DanPB,
Could you please reiterate the suggestion regarding the placement of the pci root hotplug xml you made in the irc channel?
On 9/11/21 11:26 PM, Ani Sinha wrote:
> Hi all:
>
> This patchset introduces libvirt xml support for the following two pm conf
> options:
>
> <pm>
> <acpi-hotplug-bridge enabled='no'/>
> <acpi-root-hotplug enabled='yes'/>
> </pm>
(before I get into a more radical discussion about different options -
since we aren't exactly duplicating the QEMU option name anyway, what if
we made these names more consistent, e.g. "acpi-hotplug-bridge" and
"acpi-hotplug-root"?)
I've thought quite a bit about whether to put these attributes here, or
somewhere else, and I'm still undecided.
My initial reaction to this was "PM == Power Management, and power
management is all about suspend mode support. Hotplug isn't power
management." But then you look at the name of the QEMU option and PM is
right there in the name, and I guess it's *kind of related* (effectively
suspending/resuming a single device), so maybe I'm thinking too narrowly.

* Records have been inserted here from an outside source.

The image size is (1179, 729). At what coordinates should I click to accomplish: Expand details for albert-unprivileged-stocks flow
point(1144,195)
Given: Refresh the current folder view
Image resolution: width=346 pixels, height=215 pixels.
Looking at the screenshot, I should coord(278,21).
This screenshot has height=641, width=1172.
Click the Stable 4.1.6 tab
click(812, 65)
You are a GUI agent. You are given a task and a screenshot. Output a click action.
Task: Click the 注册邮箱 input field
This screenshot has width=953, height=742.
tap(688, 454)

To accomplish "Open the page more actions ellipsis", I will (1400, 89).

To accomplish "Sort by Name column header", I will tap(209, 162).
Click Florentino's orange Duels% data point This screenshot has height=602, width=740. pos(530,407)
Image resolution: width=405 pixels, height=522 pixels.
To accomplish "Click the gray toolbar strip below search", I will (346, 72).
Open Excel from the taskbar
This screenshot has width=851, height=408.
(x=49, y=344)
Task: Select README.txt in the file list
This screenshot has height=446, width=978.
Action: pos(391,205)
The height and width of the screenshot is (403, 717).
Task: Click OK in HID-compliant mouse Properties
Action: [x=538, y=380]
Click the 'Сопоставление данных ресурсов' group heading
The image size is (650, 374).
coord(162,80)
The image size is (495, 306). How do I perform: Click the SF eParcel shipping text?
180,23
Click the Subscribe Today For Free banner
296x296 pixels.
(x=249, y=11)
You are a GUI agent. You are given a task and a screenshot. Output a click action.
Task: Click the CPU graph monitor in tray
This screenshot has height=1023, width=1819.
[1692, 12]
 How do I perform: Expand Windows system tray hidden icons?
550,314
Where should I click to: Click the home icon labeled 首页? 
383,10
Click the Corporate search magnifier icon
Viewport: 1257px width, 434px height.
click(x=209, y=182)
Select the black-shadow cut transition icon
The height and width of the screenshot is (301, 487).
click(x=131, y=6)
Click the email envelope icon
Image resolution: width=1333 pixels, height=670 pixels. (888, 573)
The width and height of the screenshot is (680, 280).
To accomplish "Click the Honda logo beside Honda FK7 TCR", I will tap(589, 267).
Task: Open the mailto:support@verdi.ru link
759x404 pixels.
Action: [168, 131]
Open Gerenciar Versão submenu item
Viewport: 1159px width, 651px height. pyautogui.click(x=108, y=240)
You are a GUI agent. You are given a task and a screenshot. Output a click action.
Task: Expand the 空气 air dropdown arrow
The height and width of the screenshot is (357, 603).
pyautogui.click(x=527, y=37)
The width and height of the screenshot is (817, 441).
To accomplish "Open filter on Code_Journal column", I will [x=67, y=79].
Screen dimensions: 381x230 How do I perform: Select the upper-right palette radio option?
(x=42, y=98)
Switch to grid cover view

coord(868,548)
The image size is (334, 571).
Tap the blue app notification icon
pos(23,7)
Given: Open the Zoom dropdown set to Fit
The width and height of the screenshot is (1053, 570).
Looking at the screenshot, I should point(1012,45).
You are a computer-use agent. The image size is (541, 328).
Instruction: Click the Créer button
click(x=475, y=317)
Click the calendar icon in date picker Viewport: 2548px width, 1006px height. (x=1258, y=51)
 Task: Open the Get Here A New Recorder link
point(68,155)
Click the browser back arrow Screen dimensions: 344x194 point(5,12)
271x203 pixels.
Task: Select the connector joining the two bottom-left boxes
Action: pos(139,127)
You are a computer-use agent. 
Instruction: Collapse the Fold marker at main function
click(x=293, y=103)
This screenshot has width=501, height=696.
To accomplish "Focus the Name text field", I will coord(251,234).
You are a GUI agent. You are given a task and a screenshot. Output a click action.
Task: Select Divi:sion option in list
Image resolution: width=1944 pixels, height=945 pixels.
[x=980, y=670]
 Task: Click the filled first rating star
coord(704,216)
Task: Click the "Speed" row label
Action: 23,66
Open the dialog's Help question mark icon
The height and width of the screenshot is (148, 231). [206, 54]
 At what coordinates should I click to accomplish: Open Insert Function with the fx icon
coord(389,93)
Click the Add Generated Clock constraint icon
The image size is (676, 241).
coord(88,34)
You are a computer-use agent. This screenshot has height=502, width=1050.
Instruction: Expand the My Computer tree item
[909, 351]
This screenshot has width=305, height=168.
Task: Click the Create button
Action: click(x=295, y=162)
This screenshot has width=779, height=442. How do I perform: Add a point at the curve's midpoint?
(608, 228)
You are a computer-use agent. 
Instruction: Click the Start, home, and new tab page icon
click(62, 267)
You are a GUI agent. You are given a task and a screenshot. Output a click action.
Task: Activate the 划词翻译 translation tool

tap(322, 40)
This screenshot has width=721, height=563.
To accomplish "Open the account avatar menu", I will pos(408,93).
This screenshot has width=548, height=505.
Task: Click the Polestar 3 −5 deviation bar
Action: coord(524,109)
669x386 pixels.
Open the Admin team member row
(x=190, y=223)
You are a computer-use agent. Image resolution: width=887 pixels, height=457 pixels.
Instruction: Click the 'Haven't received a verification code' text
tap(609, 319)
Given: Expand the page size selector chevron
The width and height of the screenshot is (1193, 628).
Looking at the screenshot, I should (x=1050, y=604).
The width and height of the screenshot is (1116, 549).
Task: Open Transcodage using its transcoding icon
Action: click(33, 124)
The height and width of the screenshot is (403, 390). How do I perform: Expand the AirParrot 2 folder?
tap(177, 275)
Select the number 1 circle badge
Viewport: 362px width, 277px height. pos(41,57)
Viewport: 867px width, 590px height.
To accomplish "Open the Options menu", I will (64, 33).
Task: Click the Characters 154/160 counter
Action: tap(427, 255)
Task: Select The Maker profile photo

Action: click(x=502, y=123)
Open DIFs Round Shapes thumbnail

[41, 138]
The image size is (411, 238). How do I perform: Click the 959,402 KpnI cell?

So are there alternate places that might fit the purpose of these new
options better, rather than directly mimicking the QEMU option placement
(for better or worse)? A couple alternative possibilities:
1) ****
One possibility would be to include these new flags within the existing
<acpi> subelement of <features>, which is already used to control
whether the guest exposes ACPI to the guest *at all* (via adding
"-no-acpi" to the QEMU commandline when <acpi> is missing - NB: this
feature flag is currently supported only on x86 and aarch64 QEMU
platforms, and ignored for all other hypervisors).
Possibly the new flags could be put in something like this:
<features>
<acpi>
<hotplug-bridge enabled='no'/>
<hotplug-root enabled='yes'/>
</acpi>
...
</features>
But:
* currently there are no subelements to <acpi>. So this isn't "extending
according to an existing pattern".
* even though the <features> element uses presence of a subelement to
indicate "enabled" and absence of the subelement to indicate "disabled".
But in the case of these new acpi bridge options we would need to
explicitly have the "enabled='yes/no'" rather than just using presence
of the option to mean "enabled" and absence to mean "disabled" because
the default for "root-hotplug" up until now has been *enabled*, and the
default for hotplug-bridge is different depending on machinetype. We
need to continue working properly (and identically) with old/existing
XML, but if we didn't have an "enabled" attribute for these new flags,
there would be no way to tell the difference between "not specified" and
"disabled", and so no way to disable the feature for a QEMU where the
default was "enabled". (Why does this matter? Because I don't like the
inconsistency that would arise from some feature flags using absense to
mean "disabled" and some using it to mean "use the default".)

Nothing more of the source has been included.